Una propuesta inicial que pinta más o menos bien, y que se diluye a poco de desandar la trama. ¿Cuántas veces le ha pasado al sentarse en una sala a ver una película? Lino, una aventura de siete vidas, se suma a ese contingente, por más que acercándose al desenlace quiera remontarla.
Lino es un adulto, pero tiene alma de niño. De niño que padece bullying. Lo sufrió desde pequeño, cuando en el colegio los malos que siempre aparecen lo molestaban y/o le sacaban la comida de la launchera. Ya mayor, anima fiestas infantiles, y si los chicos se entretienen con él, no es por lo que hace sino por lo que hacen con él: lo maltratan, le pegan. Como si fuera un juguete más en el salón.
Harto ya de estar harto, ya se cansó cuando, tras ser desalojado por no pagar el alquiler, acude a un supuesto brujo para que le cambie la suerte. Y el “hechizo” lo convierte en un gato del tamaño de un humano.

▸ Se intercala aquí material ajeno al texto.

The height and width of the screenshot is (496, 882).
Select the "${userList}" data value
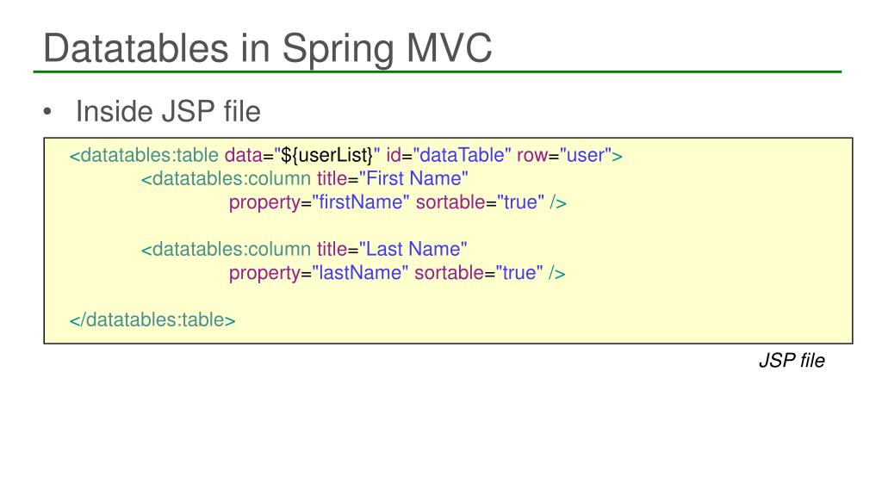click(328, 156)
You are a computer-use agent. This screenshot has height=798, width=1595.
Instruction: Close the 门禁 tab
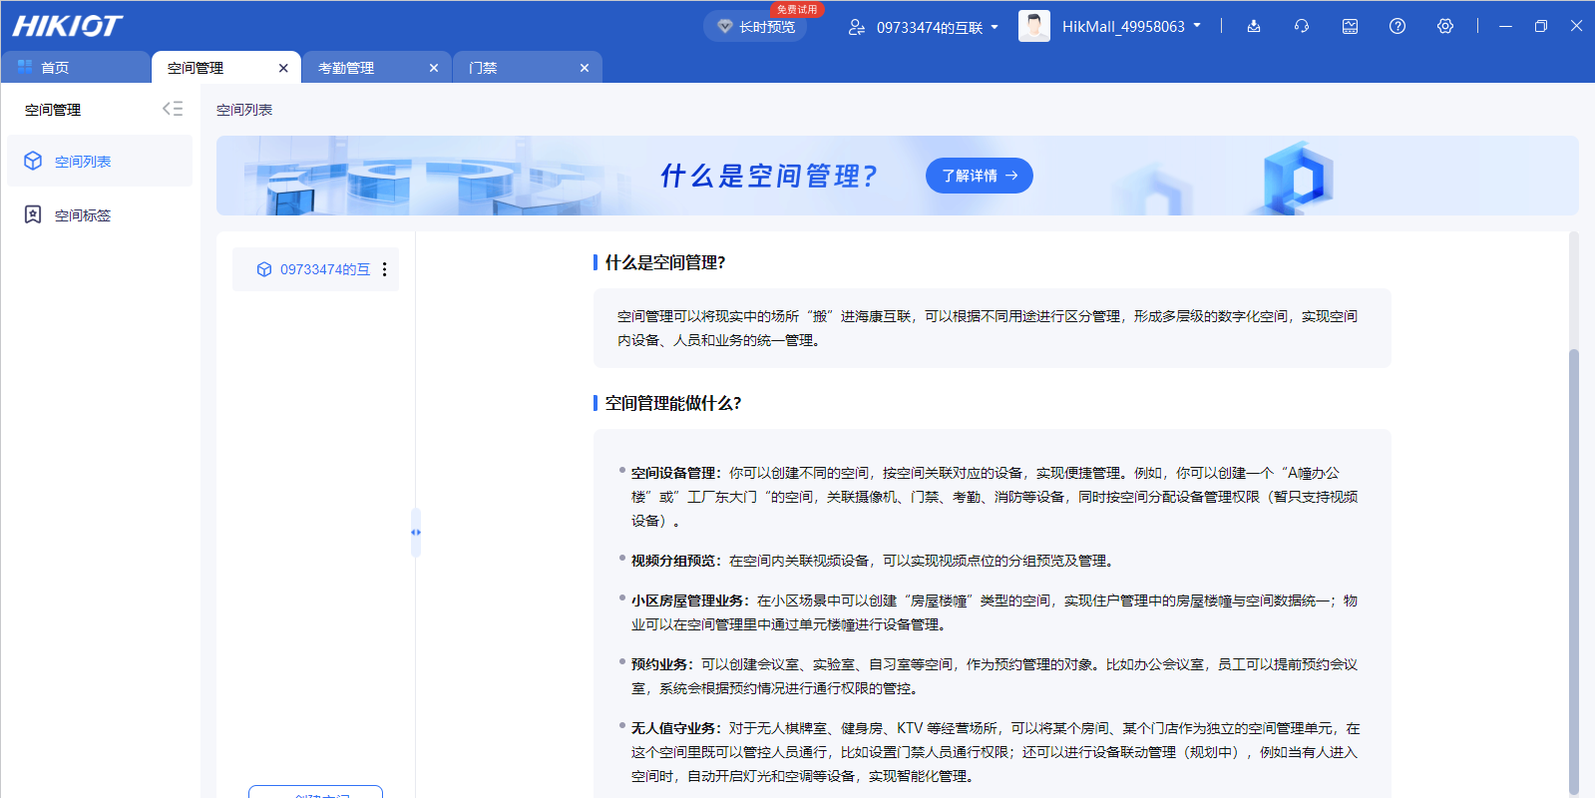point(585,68)
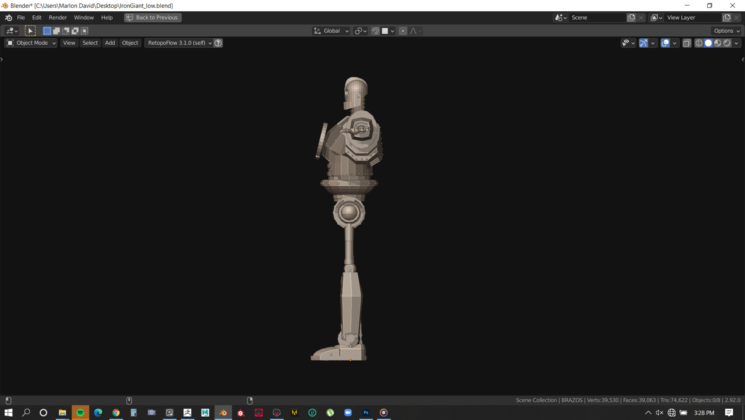Toggle viewport gizmos display
745x420 pixels.
coord(643,43)
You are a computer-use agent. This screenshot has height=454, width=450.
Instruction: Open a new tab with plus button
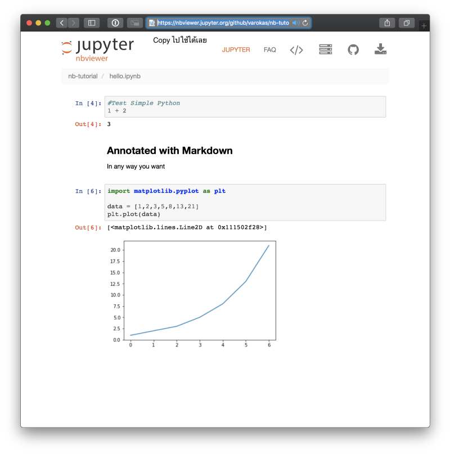424,26
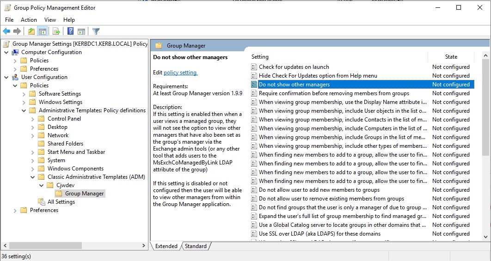Expand the Control Panel folder
The image size is (491, 261).
(33, 119)
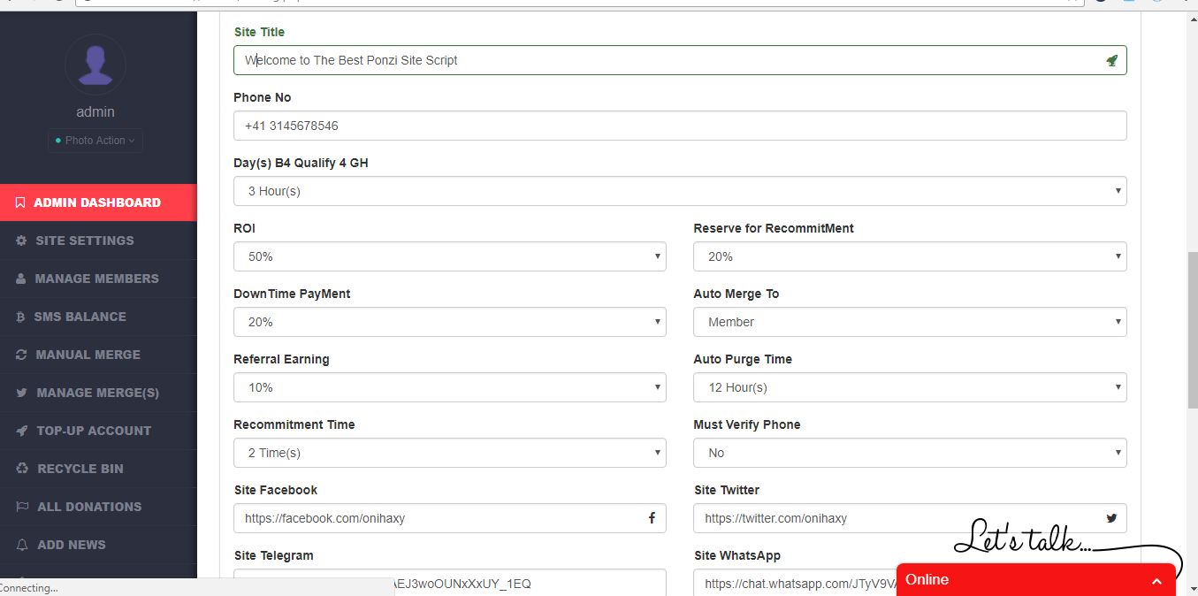Click the bell icon beside Add News
The image size is (1198, 596).
[x=20, y=545]
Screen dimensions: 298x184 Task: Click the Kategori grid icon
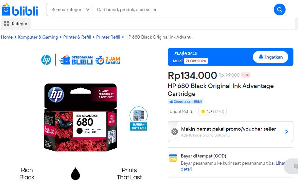click(x=7, y=24)
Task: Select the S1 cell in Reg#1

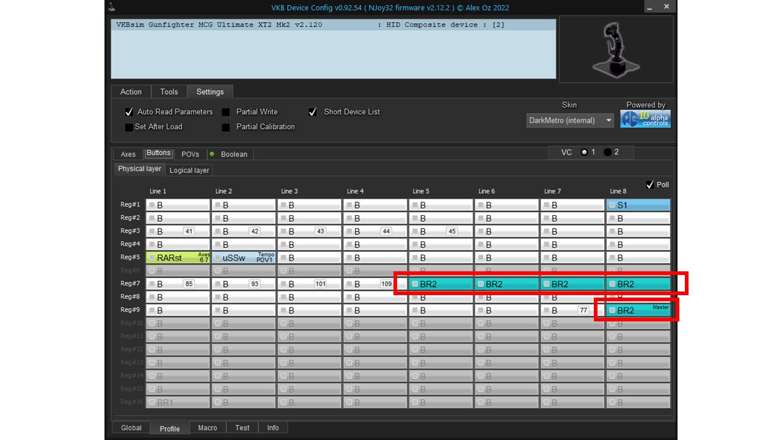Action: click(x=638, y=205)
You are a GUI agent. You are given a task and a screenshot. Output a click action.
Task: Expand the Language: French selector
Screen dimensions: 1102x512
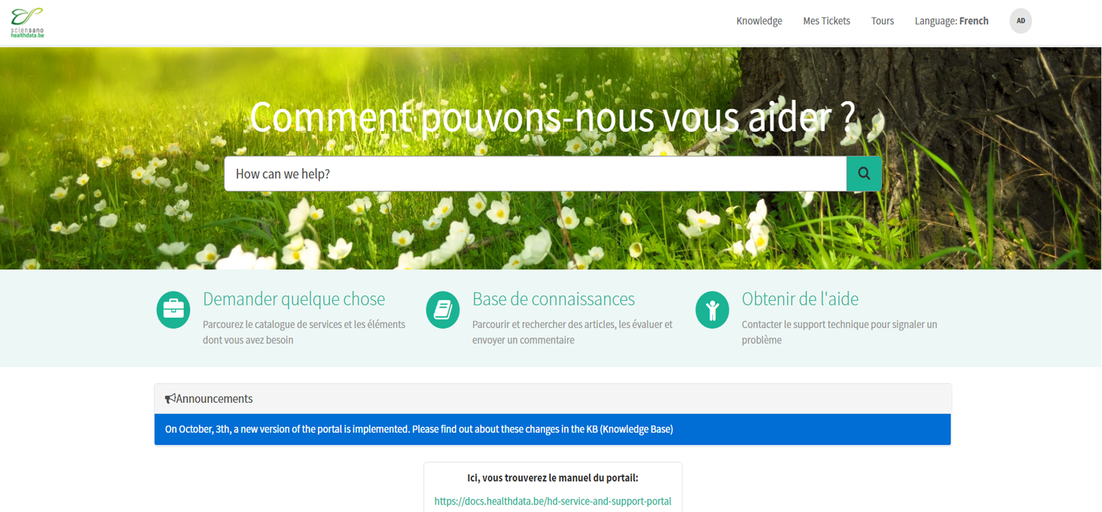pyautogui.click(x=951, y=21)
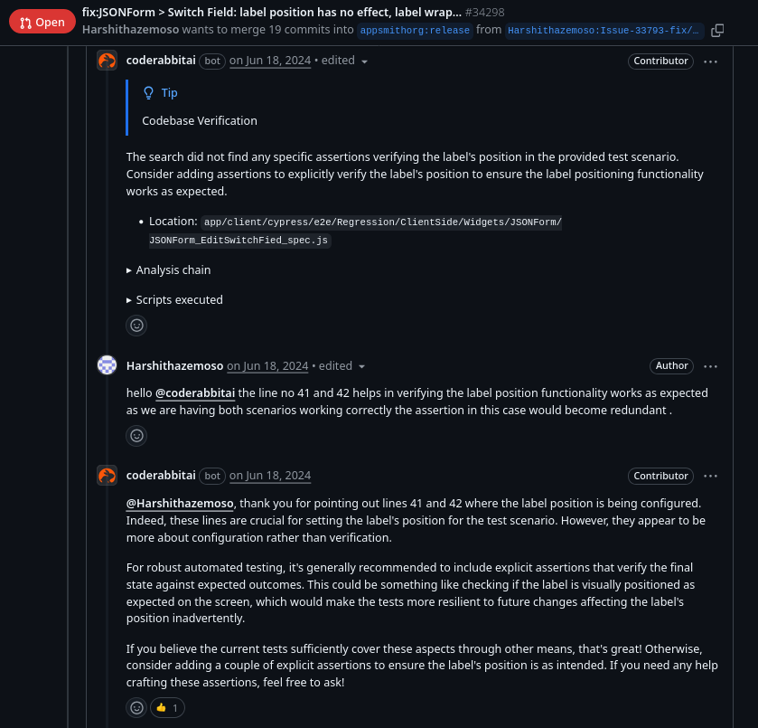The image size is (758, 728).
Task: Open the options menu on the first coderabbitai comment
Action: 710,61
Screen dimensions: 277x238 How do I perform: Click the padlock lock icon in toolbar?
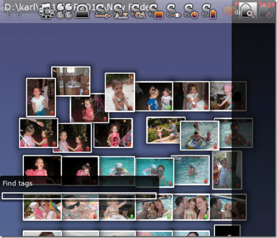coord(82,11)
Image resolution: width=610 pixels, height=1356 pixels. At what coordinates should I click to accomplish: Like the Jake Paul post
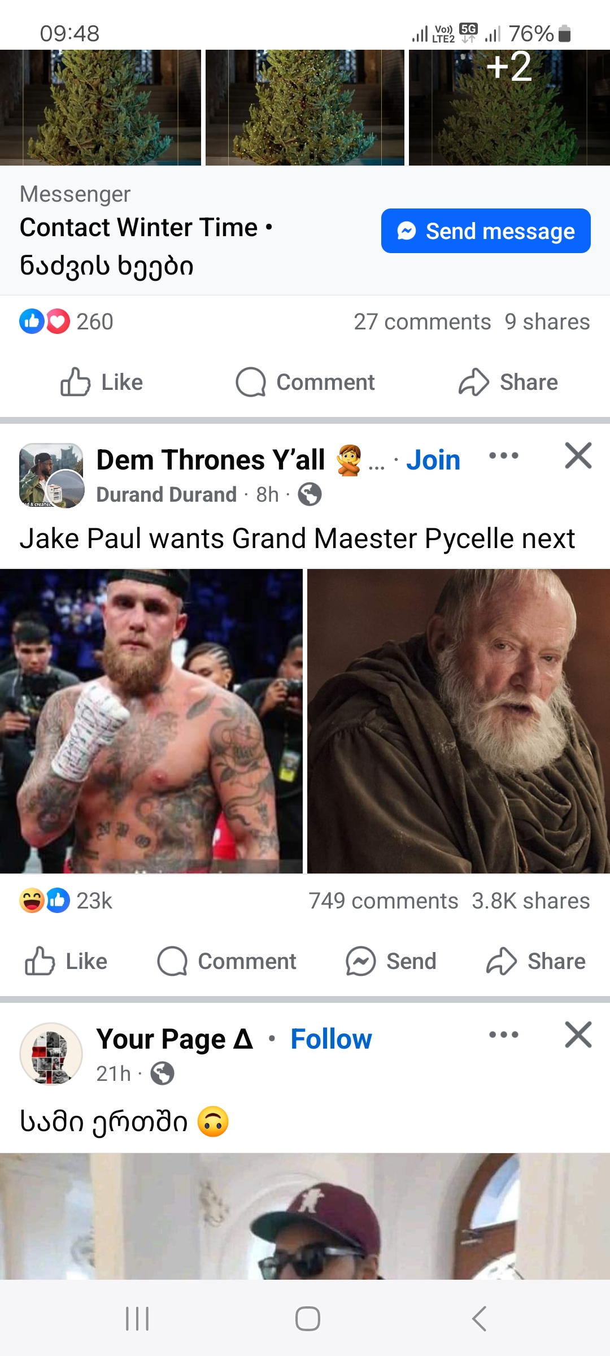point(67,961)
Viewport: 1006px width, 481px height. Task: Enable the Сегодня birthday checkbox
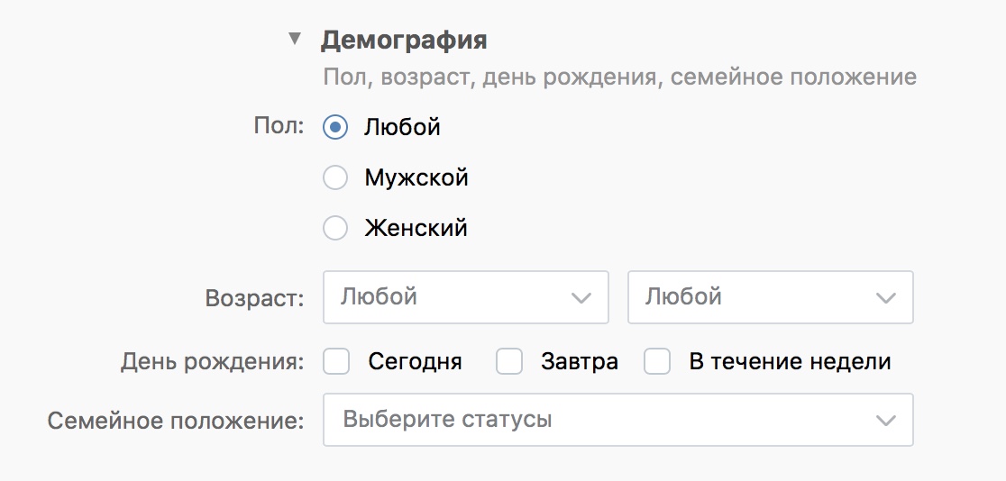tap(337, 362)
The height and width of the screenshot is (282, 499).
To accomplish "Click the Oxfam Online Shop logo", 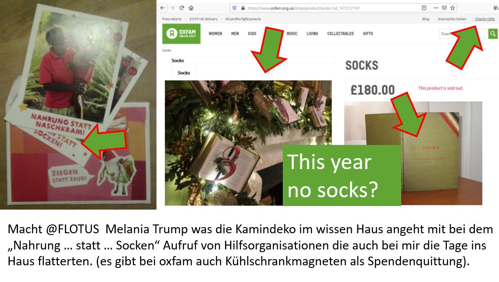I will pos(182,33).
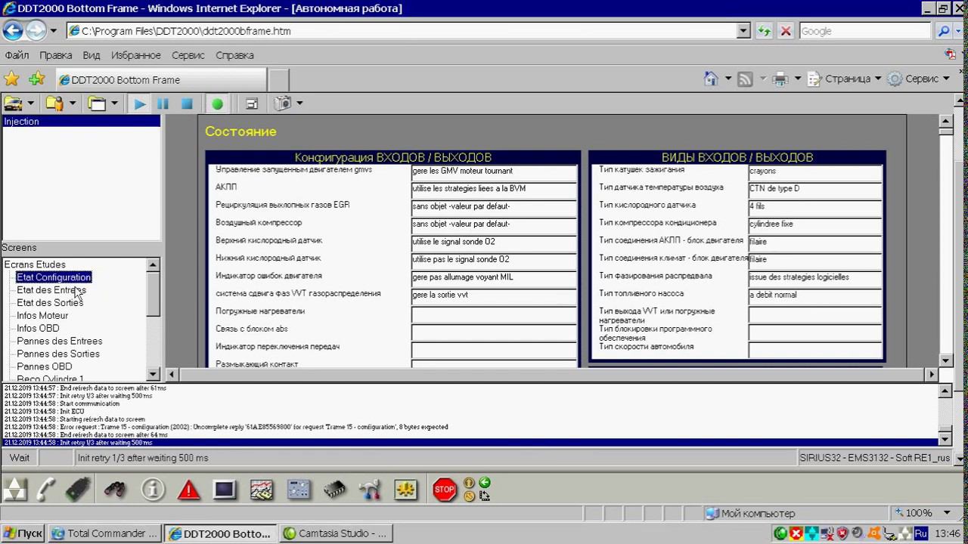Select Pannes des Entrees screen

(x=59, y=342)
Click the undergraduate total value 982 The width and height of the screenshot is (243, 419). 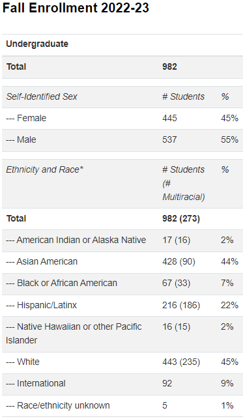[x=169, y=66]
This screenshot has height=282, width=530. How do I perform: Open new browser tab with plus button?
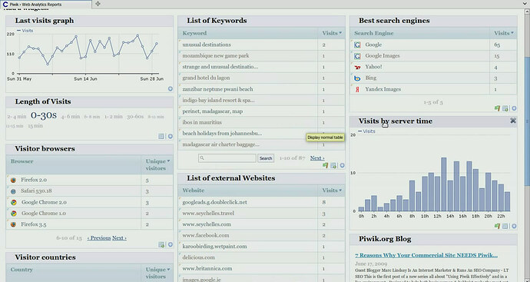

Más que absurdas, las situaciones son insostenibles. Por un lado, uno se pregunta si tanta ofensa, daños y perjuicios hacia el protagonista no son una mera excusa para que los espectadores más pequeños sientan no ya empatía, sino directamente lástima. Una huerfanita, al estilo Monsters Inc., expresaría el costado cariñoso.
La animación brasileña for export -muchos letreros están en inglés- no es para desdeñar, el problema pasa por otros andariveles, los de la narración, la articulación de las escenas y la escasa cantidad de gags.